* **Collected data**:

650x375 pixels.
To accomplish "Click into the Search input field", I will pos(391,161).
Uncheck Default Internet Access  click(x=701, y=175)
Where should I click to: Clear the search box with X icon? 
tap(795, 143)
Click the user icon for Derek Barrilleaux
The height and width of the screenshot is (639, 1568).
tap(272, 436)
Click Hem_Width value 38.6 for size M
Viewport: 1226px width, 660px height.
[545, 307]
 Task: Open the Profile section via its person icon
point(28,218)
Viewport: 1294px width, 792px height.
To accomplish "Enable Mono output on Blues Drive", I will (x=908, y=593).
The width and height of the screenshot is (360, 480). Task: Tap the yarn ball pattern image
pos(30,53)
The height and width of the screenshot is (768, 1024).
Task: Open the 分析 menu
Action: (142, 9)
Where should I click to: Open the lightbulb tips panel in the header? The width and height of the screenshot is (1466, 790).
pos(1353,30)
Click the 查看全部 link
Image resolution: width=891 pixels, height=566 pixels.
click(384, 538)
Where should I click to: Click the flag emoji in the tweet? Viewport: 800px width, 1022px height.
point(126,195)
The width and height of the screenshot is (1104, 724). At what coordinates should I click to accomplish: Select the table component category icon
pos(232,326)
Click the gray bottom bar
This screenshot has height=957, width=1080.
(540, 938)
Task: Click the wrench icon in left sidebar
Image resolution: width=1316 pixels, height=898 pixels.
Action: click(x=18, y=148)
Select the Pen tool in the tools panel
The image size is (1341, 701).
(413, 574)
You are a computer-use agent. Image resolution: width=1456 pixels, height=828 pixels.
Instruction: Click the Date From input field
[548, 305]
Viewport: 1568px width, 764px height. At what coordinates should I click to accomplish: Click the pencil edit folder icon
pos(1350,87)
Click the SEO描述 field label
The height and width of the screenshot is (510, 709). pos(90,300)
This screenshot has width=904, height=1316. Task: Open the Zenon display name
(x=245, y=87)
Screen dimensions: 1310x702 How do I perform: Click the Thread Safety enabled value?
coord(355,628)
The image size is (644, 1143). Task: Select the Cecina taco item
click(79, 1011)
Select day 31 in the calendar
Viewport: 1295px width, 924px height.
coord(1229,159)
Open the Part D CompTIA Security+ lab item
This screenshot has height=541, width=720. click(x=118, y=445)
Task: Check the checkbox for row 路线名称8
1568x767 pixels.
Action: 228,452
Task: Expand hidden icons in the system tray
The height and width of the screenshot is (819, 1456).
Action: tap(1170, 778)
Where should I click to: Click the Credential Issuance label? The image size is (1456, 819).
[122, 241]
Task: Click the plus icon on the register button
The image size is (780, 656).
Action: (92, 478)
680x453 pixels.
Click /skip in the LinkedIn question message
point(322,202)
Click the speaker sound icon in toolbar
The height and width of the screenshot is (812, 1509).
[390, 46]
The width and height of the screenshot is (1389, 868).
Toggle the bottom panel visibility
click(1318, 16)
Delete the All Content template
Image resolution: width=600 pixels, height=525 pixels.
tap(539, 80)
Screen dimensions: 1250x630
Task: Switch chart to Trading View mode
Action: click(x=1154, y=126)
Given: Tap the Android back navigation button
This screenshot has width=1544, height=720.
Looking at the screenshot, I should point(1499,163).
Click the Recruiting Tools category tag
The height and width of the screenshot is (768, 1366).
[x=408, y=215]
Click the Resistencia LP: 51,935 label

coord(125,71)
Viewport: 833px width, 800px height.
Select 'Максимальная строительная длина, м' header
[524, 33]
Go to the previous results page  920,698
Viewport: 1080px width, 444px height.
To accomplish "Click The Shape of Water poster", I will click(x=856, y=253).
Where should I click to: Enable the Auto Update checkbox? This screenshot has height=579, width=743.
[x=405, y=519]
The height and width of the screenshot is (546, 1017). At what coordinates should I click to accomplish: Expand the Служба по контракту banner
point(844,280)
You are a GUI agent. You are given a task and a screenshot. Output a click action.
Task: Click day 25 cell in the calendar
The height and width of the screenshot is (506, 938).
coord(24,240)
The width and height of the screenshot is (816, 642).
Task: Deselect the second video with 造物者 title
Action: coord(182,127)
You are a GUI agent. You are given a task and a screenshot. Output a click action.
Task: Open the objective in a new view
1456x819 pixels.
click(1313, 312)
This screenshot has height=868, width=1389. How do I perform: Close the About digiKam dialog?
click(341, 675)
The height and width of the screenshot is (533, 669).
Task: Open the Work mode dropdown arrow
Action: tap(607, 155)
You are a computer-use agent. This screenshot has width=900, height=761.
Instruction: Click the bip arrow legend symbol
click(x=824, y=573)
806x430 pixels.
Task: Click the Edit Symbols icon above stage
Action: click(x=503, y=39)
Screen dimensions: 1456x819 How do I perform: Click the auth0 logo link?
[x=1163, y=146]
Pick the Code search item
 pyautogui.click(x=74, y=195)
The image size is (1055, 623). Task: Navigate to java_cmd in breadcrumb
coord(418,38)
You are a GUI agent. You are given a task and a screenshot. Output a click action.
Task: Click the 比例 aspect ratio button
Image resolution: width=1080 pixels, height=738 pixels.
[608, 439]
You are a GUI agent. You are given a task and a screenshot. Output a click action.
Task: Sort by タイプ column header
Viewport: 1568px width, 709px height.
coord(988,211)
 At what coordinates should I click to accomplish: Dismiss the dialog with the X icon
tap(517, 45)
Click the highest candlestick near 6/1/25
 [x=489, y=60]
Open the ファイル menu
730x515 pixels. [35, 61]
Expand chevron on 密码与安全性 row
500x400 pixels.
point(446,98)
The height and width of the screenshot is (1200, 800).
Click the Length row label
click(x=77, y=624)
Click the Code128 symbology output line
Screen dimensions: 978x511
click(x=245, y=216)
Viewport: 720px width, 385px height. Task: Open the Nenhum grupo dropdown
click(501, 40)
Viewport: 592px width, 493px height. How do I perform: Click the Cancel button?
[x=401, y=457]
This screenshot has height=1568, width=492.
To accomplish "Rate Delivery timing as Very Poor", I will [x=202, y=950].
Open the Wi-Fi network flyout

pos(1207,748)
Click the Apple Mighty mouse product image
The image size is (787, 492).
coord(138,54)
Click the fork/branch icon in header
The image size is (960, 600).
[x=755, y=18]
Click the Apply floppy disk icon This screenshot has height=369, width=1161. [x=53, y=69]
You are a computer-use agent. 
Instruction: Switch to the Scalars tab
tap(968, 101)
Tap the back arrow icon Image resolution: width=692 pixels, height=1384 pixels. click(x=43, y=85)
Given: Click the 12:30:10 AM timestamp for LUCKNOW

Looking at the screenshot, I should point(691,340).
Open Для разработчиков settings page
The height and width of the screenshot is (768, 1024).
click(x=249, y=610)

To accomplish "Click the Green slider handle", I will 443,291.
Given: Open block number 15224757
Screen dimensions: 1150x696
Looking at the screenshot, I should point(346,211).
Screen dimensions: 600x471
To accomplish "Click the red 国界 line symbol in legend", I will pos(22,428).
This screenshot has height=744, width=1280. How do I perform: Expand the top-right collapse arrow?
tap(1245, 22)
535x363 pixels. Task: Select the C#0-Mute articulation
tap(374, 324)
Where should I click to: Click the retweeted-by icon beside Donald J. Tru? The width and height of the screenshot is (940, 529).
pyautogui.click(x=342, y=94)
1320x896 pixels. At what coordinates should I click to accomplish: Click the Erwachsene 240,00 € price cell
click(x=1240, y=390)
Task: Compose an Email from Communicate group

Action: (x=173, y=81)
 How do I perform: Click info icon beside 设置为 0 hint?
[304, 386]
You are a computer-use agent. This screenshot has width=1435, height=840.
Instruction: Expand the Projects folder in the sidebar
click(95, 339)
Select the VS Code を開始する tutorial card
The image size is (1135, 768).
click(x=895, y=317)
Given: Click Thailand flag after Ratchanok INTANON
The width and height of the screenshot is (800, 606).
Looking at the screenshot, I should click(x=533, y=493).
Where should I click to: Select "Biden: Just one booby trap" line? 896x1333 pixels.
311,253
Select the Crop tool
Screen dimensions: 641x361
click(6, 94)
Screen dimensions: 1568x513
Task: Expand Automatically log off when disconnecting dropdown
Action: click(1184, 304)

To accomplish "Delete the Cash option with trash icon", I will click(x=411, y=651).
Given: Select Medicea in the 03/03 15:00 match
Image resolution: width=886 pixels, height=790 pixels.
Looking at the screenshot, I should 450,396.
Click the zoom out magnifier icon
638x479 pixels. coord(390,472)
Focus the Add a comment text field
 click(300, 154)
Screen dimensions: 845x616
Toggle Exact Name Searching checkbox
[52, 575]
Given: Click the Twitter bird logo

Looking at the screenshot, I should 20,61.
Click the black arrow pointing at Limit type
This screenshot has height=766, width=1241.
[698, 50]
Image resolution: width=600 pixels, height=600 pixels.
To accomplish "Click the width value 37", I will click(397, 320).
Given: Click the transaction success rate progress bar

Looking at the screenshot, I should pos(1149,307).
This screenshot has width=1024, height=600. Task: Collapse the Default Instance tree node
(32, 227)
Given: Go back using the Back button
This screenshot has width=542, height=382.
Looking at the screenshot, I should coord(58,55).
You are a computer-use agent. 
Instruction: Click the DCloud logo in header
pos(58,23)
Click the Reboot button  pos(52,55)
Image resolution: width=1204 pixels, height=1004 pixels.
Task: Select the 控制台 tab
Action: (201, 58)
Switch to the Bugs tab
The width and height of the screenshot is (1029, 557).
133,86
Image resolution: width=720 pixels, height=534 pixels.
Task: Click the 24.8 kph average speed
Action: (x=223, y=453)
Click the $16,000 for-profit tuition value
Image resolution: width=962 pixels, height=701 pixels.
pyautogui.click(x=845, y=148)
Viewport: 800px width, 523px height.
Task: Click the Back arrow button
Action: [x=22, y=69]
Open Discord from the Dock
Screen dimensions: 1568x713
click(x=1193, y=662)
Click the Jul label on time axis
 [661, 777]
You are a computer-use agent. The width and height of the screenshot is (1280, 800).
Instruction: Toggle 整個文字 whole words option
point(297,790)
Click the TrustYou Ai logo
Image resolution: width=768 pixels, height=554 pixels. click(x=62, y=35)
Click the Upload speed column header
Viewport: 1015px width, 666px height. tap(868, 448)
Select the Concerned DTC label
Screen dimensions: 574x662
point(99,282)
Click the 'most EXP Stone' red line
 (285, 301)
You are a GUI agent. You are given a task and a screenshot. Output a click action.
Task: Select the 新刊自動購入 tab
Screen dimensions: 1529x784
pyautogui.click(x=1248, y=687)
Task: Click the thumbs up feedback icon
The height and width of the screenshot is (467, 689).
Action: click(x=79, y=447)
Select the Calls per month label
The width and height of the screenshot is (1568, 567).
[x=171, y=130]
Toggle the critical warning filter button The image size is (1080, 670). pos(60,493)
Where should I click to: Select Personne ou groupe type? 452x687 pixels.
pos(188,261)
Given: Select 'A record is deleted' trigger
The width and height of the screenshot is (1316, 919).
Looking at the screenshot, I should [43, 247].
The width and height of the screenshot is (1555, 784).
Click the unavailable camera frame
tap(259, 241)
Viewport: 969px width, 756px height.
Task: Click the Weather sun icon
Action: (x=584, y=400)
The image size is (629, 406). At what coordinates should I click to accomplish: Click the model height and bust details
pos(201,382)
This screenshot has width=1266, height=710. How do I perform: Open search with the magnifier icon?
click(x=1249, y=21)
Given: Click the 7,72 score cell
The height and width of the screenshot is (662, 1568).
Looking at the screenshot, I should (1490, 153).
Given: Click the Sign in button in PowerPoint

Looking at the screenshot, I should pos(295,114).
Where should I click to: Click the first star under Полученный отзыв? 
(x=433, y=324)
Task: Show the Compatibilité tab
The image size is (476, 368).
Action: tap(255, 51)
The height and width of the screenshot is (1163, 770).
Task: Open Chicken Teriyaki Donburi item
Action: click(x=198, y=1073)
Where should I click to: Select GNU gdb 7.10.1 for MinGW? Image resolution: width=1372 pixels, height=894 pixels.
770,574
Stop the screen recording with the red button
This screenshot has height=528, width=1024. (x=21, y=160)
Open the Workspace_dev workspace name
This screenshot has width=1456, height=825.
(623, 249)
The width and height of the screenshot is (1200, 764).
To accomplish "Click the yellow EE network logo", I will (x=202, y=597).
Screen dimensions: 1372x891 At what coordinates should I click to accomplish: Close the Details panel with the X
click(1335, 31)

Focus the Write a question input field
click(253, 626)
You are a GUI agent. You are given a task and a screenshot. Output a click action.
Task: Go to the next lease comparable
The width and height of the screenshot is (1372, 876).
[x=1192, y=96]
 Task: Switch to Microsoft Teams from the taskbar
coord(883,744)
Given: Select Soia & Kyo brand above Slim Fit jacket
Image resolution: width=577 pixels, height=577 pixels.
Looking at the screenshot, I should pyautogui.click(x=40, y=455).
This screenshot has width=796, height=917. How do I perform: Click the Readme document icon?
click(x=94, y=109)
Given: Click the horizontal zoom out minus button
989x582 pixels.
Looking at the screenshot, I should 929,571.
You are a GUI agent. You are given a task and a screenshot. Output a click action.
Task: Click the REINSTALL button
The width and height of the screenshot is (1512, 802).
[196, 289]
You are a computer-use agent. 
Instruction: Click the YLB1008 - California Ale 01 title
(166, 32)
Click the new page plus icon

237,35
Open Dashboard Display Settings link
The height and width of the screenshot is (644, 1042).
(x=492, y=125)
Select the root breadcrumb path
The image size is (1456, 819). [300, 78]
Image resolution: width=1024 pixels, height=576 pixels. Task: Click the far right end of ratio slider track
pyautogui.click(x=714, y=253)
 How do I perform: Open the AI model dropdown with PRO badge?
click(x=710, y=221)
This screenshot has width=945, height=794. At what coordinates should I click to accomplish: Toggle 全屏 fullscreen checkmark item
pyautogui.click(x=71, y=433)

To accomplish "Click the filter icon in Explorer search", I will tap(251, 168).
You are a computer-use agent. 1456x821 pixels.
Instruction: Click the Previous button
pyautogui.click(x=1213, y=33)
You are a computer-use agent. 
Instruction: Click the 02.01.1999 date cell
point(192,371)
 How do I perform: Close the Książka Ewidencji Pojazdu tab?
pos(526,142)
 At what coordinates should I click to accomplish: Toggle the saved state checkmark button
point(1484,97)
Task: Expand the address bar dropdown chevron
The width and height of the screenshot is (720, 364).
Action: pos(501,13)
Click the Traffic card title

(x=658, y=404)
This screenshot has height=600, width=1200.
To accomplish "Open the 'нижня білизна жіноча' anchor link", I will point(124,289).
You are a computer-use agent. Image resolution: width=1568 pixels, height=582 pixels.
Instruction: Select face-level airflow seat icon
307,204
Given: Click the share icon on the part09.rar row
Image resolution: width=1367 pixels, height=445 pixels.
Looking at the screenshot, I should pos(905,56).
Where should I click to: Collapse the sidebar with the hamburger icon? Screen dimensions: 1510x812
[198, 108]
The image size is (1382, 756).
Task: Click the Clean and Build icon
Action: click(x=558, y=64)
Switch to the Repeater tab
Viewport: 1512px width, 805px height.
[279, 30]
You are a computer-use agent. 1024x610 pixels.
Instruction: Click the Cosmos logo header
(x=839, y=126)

* **AIM**: Render the material between the lines holding "will tap(251, 168)." and "Looking at the screenshot, I should pos(905,56).", inclusive, as a Markdown table with the columns Row and Line. Give each line its own row, number the rows in order, and leave out blank lines.

* **COMPLETED EXERCISE**:
| Row | Line |
|---|---|
| 1 | To accomplish "Click the filter icon in Explorer search", I will tap(251, 168). |
| 2 | You are a computer-use agent. 1456x821 pixels. |
| 3 | Instruction: Click the Previous button |
| 4 | pyautogui.click(x=1213, y=33) |
| 5 | You are a computer-use agent.  |
| 6 | Instruction: Click the 02.01.1999 date cell |
| 7 | point(192,371) |
| 8 |  How do I perform: Close the Książka Ewidencji Pojazdu tab? |
| 9 | pos(526,142) |
| 10 |  At what coordinates should I click to accomplish: Toggle the saved state checkmark button |
| 11 | point(1484,97) |
| 12 | Task: Expand the address bar dropdown chevron |
| 13 | The width and height of the screenshot is (720, 364). |
| 14 | Action: pos(501,13) |
| 15 | Click the Traffic card title |
| 16 | (x=658, y=404) |
| 17 | This screenshot has height=600, width=1200. |
| 18 | To accomplish "Open the 'нижня білизна жіноча' anchor link", I will point(124,289). |
| 19 | You are a computer-use agent. Image resolution: width=1568 pixels, height=582 pixels. |
| 20 | Instruction: Select face-level airflow seat icon |
| 21 | 307,204 |
| 22 | Given: Click the share icon on the part09.rar row |
| 23 | Image resolution: width=1367 pixels, height=445 pixels. |
| 24 | Looking at the screenshot, I should pos(905,56). |